CRISPR Marches Forward: Correcting a Disease in Animals

As we previously discussed, CRISPR-mania is sweeping the globe. (Okay, it might not be as big as Beatlemania, but more than a few life science researchers have probably squealed in delight.) The CRISPR system, derived from bacteria’s fight against viruses and tailored so that it can snip away genetic material in other organisms, has generated considerable excitement for its potential use as a type of molecular surgeon, cutting away harmful genes that lead to human disease. Companies in the know about CRISPR are providing their services through Scientist.
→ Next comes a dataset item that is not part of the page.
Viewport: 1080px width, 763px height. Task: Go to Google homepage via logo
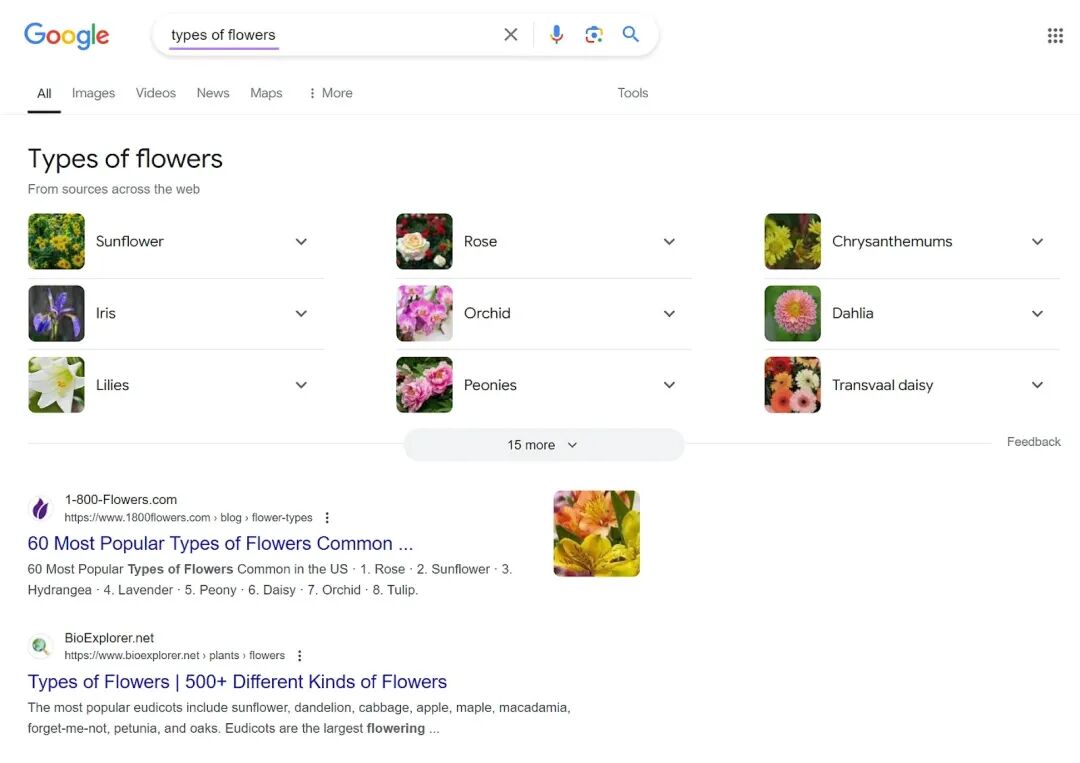[67, 35]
Now, scientists have used methodology based on CRISPR to target a genetic disease.¹ They were interested in a rare human condition known as hereditary tyrosinemia type I (HTI), in which the body cannot completely break down the amino acid tyrosine, leading to severe liver damage that proves fatal. Lab mice are available that harbor the same genetic mutation which is harmful to mice and men alike. Treatments are available for human HTI, so pursuing the disease in mice through a CRISPR system was presented as a proof-of-principle. The researchers administered a DNA-chopping protein that is associated with CRISPR (Cas9), as well as a “guide” RNA to lead the protein to the right place in the mouse genome. They also introduced a stretch of non-defective DNA. That way, when the mice DNA is broken by Cas9, the natural repair system is able to sew in the correct sequence. Mice receiving one type of CRISPR package did not experience the swift weight loss observed with this disorder. Their livers had extensive patches of healthy cells, and markers of liver damage were greatly reduced, compared with controls.

Interestingly, a correction rate of only about 1/250 cells was determined, but liver cells with the healthy gene can repopulate the organ.² No off-target effects were found. Studying the transcription of the gene showed that, indeed, the modified RNA was transcribed. Some developments are needed before an approach like this could be available for humans. For one, the CRISPR treatment was delivered to the liver by hydrodynamic injection, a rapid administration of the material in a large volume of solution. This fast and furious injection would be dangerous for human patients, and a suitable alternative would need to be discovered. What’s more, many diseases may not be cured if only 1/250 cells are positively affected. However, these challenges have not dampened researchers’ excitement, where the hope that one day, CRISPR-based systems will be a solution to the tricky problem of mending troubled genes.